**Challenge**
Print these lines exactly, starting at the line that contains "Open the three-dots more options menu" and ending at the line that contains "will pyautogui.click(x=44, y=189).".

[Item coordinate data]
|---|
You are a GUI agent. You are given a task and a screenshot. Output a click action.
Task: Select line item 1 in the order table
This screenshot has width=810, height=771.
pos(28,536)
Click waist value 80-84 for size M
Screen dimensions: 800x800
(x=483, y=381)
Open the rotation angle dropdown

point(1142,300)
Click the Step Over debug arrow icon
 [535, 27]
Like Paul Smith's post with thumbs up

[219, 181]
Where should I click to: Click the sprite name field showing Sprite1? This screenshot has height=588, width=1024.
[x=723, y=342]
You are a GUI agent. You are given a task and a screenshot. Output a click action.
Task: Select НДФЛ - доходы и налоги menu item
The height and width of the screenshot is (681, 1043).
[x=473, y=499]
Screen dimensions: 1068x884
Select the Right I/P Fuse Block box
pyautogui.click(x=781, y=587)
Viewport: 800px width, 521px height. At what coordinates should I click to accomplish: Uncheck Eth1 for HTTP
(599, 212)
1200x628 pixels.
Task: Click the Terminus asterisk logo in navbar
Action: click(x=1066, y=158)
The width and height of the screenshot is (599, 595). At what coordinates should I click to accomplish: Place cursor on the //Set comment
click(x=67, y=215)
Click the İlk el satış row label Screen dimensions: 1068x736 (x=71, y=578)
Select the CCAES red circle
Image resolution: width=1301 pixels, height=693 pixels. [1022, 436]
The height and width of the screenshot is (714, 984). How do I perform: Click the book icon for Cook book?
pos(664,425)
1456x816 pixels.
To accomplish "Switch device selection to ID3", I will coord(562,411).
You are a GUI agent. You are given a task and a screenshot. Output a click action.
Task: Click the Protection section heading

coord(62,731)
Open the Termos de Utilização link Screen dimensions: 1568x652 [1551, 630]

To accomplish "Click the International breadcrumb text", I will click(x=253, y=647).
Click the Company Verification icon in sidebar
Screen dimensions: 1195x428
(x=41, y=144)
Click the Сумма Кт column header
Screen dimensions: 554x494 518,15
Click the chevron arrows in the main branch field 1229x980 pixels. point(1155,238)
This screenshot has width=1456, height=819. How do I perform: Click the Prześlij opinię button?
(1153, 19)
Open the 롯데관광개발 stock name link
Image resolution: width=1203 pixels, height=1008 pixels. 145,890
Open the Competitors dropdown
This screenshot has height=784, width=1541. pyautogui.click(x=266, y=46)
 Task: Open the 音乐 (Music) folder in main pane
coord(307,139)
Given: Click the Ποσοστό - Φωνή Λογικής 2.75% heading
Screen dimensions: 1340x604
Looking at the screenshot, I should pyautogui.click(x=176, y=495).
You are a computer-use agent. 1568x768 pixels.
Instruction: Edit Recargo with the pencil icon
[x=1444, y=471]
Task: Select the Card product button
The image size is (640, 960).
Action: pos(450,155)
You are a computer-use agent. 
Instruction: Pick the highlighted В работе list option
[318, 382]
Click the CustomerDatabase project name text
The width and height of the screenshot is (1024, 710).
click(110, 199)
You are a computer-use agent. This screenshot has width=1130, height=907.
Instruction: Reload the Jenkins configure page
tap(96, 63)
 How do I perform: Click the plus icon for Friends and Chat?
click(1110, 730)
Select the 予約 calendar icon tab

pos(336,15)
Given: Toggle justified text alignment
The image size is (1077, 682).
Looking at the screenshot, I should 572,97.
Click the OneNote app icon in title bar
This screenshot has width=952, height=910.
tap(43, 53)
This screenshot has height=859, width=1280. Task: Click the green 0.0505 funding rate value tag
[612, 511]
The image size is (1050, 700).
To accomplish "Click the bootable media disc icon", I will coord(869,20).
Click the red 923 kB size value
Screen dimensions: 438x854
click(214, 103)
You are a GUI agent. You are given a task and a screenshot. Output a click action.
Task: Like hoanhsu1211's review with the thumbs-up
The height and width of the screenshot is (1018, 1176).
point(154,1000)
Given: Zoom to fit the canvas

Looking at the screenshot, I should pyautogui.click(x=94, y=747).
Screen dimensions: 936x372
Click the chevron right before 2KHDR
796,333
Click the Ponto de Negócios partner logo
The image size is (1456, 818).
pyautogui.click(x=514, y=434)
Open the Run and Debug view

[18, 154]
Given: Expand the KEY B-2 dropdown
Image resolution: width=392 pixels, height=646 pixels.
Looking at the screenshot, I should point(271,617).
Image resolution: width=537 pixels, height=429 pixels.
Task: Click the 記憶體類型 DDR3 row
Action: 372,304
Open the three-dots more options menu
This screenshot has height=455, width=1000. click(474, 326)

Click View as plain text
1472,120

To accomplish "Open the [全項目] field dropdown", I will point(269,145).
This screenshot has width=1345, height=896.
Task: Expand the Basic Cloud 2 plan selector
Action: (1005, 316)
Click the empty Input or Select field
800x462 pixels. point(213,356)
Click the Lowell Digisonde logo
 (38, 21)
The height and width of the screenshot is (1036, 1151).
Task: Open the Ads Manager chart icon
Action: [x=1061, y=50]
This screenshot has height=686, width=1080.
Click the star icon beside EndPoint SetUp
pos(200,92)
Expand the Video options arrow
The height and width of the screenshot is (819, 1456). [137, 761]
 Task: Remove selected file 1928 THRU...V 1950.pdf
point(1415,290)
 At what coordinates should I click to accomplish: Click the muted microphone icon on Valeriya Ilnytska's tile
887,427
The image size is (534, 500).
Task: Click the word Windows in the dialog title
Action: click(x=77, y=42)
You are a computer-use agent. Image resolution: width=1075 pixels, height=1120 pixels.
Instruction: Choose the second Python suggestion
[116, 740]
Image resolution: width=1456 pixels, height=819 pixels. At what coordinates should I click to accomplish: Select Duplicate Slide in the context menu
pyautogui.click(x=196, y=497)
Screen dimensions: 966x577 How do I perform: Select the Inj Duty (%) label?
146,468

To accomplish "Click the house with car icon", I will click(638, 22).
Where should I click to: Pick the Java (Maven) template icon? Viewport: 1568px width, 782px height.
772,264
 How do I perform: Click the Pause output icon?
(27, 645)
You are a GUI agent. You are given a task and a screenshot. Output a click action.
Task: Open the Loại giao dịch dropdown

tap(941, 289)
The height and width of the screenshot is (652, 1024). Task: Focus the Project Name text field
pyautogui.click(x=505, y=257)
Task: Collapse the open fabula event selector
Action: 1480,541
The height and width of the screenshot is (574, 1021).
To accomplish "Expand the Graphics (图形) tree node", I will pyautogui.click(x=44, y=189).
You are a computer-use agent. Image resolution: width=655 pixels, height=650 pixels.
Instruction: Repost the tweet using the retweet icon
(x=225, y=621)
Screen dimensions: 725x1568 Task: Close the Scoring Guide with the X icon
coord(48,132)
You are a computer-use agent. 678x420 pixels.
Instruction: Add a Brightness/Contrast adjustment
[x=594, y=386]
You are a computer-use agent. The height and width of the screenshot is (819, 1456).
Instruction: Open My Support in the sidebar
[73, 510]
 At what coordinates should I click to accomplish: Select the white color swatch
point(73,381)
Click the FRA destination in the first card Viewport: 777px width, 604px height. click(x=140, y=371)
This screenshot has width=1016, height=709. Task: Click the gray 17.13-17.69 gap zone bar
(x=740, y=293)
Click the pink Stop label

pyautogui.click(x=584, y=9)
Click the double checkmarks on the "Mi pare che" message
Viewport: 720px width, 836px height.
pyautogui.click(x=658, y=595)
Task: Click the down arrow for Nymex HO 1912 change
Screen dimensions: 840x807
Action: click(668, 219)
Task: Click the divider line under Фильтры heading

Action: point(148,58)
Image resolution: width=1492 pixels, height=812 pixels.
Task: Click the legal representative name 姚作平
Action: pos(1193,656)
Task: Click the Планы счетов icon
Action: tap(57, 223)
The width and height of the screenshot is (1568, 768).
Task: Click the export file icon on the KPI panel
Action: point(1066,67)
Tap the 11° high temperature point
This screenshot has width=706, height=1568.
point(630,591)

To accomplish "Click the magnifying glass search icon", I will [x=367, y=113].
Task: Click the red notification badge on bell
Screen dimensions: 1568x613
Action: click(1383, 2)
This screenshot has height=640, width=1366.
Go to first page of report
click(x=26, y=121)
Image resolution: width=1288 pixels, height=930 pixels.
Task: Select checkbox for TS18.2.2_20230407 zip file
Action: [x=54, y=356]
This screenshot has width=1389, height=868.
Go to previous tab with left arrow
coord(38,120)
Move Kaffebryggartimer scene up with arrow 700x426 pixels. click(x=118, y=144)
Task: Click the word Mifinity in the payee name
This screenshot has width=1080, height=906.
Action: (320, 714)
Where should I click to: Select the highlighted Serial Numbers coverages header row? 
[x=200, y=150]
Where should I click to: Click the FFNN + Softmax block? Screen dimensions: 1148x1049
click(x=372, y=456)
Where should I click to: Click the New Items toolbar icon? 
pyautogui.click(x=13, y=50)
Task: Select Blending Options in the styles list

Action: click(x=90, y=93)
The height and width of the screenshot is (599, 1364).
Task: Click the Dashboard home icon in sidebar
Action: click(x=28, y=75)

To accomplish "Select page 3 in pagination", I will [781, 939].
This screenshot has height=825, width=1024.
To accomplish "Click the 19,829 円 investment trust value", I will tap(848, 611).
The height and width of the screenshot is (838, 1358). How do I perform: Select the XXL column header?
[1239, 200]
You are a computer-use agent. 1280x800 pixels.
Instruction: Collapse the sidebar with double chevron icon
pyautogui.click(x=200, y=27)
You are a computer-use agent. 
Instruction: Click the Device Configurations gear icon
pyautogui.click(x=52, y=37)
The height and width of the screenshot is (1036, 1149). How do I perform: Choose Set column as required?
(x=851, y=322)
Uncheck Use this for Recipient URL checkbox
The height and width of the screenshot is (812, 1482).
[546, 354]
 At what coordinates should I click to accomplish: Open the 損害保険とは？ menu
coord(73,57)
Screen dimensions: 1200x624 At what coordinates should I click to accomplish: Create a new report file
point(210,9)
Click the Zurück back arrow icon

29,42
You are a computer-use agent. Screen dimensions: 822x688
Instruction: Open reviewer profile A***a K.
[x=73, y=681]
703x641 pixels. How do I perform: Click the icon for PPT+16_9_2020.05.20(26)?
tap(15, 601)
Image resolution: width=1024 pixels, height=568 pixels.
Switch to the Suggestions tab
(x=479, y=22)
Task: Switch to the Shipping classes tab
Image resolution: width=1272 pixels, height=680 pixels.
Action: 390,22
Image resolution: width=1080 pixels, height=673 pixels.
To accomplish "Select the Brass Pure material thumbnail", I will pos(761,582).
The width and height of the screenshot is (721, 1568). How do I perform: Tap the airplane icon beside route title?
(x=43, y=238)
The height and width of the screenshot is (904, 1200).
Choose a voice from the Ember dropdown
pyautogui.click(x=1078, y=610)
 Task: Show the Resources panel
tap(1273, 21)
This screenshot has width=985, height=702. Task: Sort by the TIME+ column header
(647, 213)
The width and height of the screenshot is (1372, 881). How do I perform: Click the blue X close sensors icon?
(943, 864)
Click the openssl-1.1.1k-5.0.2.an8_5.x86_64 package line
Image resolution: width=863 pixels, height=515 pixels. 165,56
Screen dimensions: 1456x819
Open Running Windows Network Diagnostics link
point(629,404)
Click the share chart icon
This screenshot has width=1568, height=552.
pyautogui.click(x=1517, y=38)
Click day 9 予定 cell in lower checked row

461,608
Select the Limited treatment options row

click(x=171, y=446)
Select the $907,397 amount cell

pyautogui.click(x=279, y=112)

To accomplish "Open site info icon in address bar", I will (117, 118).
|---|
**Right answer**
Open the three-dots more options menu
This screenshot has height=455, width=1000. click(474, 326)

Click View as plain text
1472,120

To accomplish "Open the [全項目] field dropdown", I will point(269,145).
This screenshot has width=1345, height=896.
Task: Expand the Basic Cloud 2 plan selector
Action: (1005, 316)
Click the empty Input or Select field
800x462 pixels. point(213,356)
Click the Lowell Digisonde logo
 (38, 21)
The height and width of the screenshot is (1036, 1151).
Task: Open the Ads Manager chart icon
Action: [x=1061, y=50]
This screenshot has height=686, width=1080.
Click the star icon beside EndPoint SetUp
pos(200,92)
Expand the Video options arrow
The height and width of the screenshot is (819, 1456). [137, 761]
 Task: Remove selected file 1928 THRU...V 1950.pdf
point(1415,290)
 At what coordinates should I click to accomplish: Click the muted microphone icon on Valeriya Ilnytska's tile
887,427
The image size is (534, 500).
Task: Click the word Windows in the dialog title
Action: click(x=77, y=42)
You are a computer-use agent. Image resolution: width=1075 pixels, height=1120 pixels.
Instruction: Choose the second Python suggestion
[116, 740]
Image resolution: width=1456 pixels, height=819 pixels. At what coordinates should I click to accomplish: Select Duplicate Slide in the context menu
pyautogui.click(x=196, y=497)
Screen dimensions: 966x577 How do I perform: Select the Inj Duty (%) label?
146,468

To accomplish "Click the house with car icon", I will click(638, 22).
Where should I click to: Pick the Java (Maven) template icon? Viewport: 1568px width, 782px height.
772,264
 How do I perform: Click the Pause output icon?
(27, 645)
You are a GUI agent. You are given a task and a screenshot. Output a click action.
Task: Open the Loại giao dịch dropdown

tap(941, 289)
The height and width of the screenshot is (652, 1024). Task: Focus the Project Name text field
pyautogui.click(x=505, y=257)
Task: Collapse the open fabula event selector
Action: 1480,541
The height and width of the screenshot is (574, 1021).
To accomplish "Expand the Graphics (图形) tree node", I will pyautogui.click(x=44, y=189).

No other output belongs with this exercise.